Ray Poynter, 31 January 2026
Sometimes there is a reason why something happens the way it does; sometimes it is just a consequence of other factors.
Walking through a park in Australia recently, I stopped at a sundial. It was doing two ‘wrong’ things at once: the time did not match my watch, and the dial ran anticlockwise.
Both quirks are a useful reminder that many of our ‘obvious’ conventions are the product of geography, engineering, and standard-setting.
What I saw in Ballarat
The sundial was in Ballarat, in the Australian state of Victoria.
It looked perfectly conventional until you noticed two details: the hour markings progressed anticlockwise, and the shadow was not pointing at the same hour as local clock time.

Why the sundial showed the ‘wrong’ time
There are two straightforward reasons.
- Daylight saving time. Victoria observes daylight saving time during summer. Clocks are set one hour ahead, but the Sun does not change its mind because governments do.
- Longitude and standard time. A sundial tells local solar time for the specific longitude where it sits. Our everyday clock time is standardised to a reference meridian and time zone. If you are not exactly on that reference longitude, the local solar noon will not line up perfectly with 12:00 on the clock.
Before railways and telegraphs, many towns effectively ran on their own local time, set by the Sun. Once trains started moving fast enough for timetables to matter across distances, standard time became the practical solution.
Why this sundial runs anticlockwise
To make sense of the direction of a clock, imagine a simple stick in the ground and track the tip of its shadow through the day.
In the Northern Hemisphere, you face south to look towards the Sun’s arc. The shadow tip moves in a clockwise direction across the ground.
In the Southern Hemisphere, you face north. The Sun’s arc is on the other side of you, so the shadow tip moves in the opposite direction. On a horizontal dial, that produces an anticlockwise sequence of hour marks.
So what? Standards are useful, but they are not neutral
If the world’s reference point had been set in the Southern Hemisphere, we would still have a workable system, but some things would feel ‘reversed’.

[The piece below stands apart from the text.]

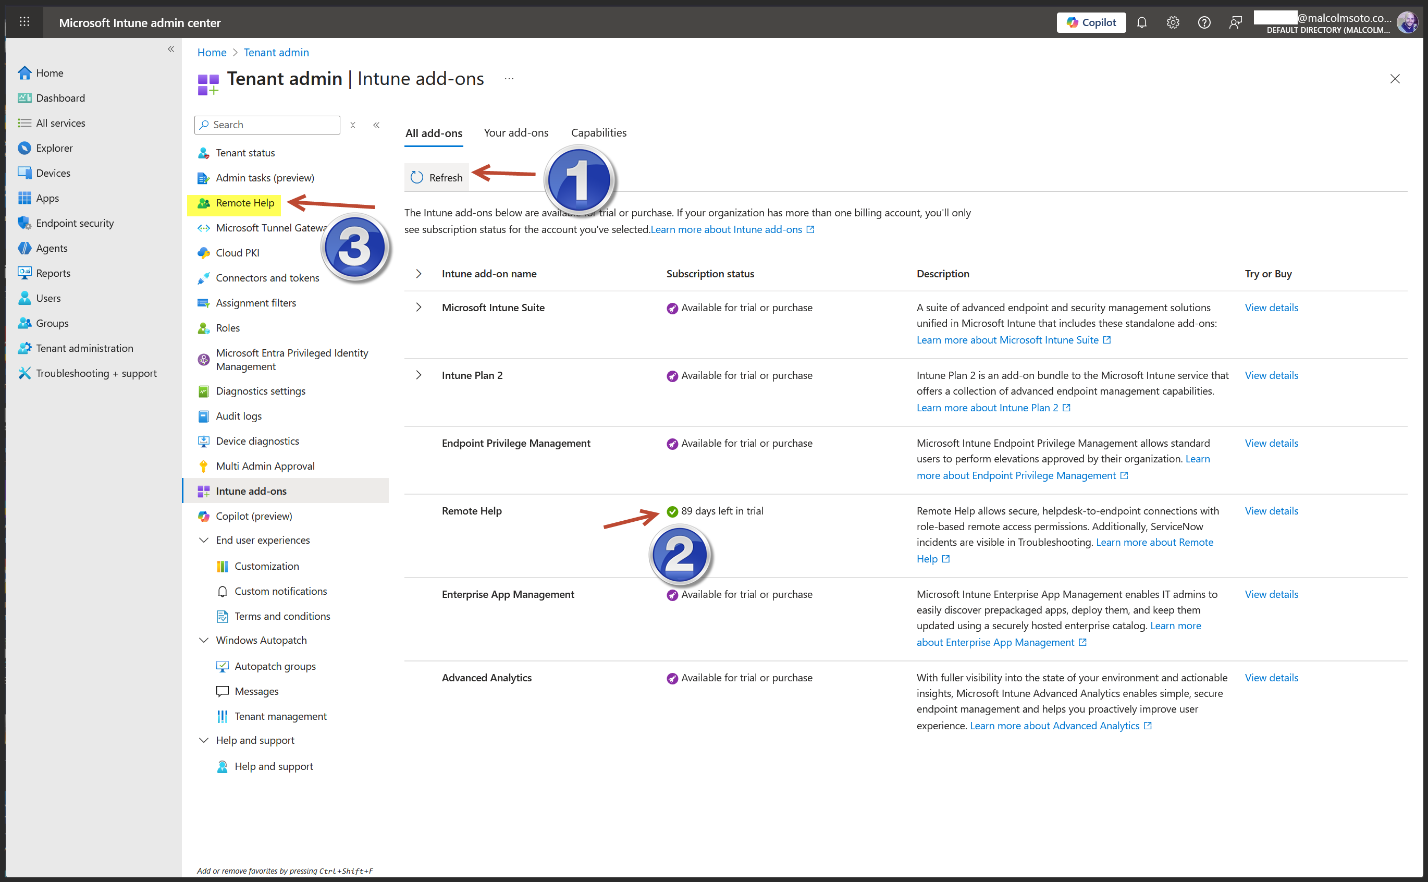Click the feedback icon in header
Screen dimensions: 1428x882
coord(1236,22)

The practical point is not to romanticise sundials. It is to notice the layers involved when we treat a convention as natural:
- Physics: shadows move because of the Earth–Sun geometry.
- Agreement: time zones, reference meridians, and daylight saving are social decisions.
- Power and history: which agreement becomes global is rarely random, and the consequences can persist.
What this means for insights work
In research and analytics, we live inside conventions: definitions, metrics, classifications, ‘standard’ questions, and default dashboards.
The consequence is that disagreements are often not about the numbers but about the standards underlying them.
My practical recommendation is to make standards visible:
- State the convention you are using (and why).
- Note what would change if a different convention were used.
- Be explicit about who benefits, and who carries the cost, when one standard becomes the default.
So Called ‘Best Practices’
One of my pet hates is when somebody tells me that we should do it their company’s way because that is best practice. Too often, the person I am speaking to has limited knowledge of the many options available or of the research supporting them. They know one way, the way their company does it, and they have been told it is ‘best practice’. Because I am often involved in projects designed to set standards, I often have to agree to use the term Best Practice, but I hope that on each occasion, I highlight why this particular option is currently considered best practice and the extent to which other options are valid.
A closing question
Where in your work are you treating a convention as a law of nature, when it is really just a standard that somebody chose?